Retype, exactly as they appear below, the lines between the line holding "C4 Original Pre-Workout (744, 430)" and the line holding "Image resolution: width=768, height=2295.", both ends included.

-- DATA follows --

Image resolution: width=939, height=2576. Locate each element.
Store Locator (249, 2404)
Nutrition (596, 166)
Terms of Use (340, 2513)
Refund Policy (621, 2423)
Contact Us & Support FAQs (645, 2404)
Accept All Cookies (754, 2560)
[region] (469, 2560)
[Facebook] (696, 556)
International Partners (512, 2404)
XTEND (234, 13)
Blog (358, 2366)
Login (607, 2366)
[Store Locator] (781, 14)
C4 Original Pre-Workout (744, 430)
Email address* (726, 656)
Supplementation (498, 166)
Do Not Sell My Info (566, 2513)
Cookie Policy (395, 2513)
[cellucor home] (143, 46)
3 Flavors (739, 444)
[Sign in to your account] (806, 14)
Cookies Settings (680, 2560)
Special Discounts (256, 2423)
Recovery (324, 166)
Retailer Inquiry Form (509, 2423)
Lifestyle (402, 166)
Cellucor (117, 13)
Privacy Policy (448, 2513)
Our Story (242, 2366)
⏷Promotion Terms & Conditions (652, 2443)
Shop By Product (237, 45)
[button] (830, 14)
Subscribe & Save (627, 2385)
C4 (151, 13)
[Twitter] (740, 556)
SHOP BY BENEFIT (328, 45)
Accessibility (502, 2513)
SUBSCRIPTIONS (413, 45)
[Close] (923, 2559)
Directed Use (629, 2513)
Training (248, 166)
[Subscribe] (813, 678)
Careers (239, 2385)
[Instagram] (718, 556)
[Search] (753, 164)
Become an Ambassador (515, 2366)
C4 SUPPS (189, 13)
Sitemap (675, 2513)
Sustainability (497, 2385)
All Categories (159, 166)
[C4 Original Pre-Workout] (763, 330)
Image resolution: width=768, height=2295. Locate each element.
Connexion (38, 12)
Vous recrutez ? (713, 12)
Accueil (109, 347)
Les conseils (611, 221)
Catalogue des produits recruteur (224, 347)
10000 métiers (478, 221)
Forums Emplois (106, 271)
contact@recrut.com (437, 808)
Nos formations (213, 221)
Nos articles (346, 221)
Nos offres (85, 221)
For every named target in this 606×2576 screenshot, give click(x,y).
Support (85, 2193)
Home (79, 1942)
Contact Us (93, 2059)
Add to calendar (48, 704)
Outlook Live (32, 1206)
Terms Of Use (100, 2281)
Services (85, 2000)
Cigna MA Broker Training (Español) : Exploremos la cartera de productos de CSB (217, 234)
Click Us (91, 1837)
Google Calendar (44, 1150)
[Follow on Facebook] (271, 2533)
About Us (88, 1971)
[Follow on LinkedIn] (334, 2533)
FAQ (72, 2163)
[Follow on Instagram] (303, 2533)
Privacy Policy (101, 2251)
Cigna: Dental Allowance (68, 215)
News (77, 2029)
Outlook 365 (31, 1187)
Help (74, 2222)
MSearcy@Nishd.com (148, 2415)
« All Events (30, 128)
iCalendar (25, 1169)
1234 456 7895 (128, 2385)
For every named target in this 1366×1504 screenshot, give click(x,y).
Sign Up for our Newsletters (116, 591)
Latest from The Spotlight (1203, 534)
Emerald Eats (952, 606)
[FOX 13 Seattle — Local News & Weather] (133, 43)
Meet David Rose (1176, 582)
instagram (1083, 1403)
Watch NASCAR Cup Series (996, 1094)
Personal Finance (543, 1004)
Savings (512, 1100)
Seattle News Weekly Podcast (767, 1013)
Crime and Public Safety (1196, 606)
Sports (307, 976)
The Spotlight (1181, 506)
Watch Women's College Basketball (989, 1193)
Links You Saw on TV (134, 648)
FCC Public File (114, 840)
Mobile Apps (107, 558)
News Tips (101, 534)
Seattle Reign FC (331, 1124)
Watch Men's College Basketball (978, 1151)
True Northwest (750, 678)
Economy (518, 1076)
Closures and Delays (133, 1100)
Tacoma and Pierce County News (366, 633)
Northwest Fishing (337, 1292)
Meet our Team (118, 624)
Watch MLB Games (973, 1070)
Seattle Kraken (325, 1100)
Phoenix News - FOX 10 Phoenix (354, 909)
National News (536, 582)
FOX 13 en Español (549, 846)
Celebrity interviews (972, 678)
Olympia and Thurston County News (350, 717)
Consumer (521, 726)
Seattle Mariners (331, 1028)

-- DATA concluded --

> **REPLY TO THE TASK**:
C4 Original Pre-Workout (744, 430)
Email address* (726, 656)
Supplementation (498, 166)
Do Not Sell My Info (566, 2513)
Cookie Policy (395, 2513)
[cellucor home] (143, 46)
3 Flavors (739, 444)
[Sign in to your account] (806, 14)
Cookies Settings (680, 2560)
Special Discounts (256, 2423)
Recovery (324, 166)
Retailer Inquiry Form (509, 2423)
Lifestyle (402, 166)
Cellucor (117, 13)
Privacy Policy (448, 2513)
Our Story (242, 2366)
⏷Promotion Terms & Conditions (652, 2443)
Shop By Product (237, 45)
[button] (830, 14)
Subscribe & Save (627, 2385)
C4 (151, 13)
[Twitter] (740, 556)
SHOP BY BENEFIT (328, 45)
Accessibility (502, 2513)
SUBSCRIPTIONS (413, 45)
[Close] (923, 2559)
Directed Use (629, 2513)
Training (248, 166)
[Subscribe] (813, 678)
Careers (239, 2385)
[Instagram] (718, 556)
[Search] (753, 164)
Become an Ambassador (515, 2366)
C4 SUPPS (189, 13)
Sitemap (675, 2513)
Sustainability (497, 2385)
All Categories (159, 166)
[C4 Original Pre-Workout] (763, 330)
Image resolution: width=768, height=2295. Locate each element.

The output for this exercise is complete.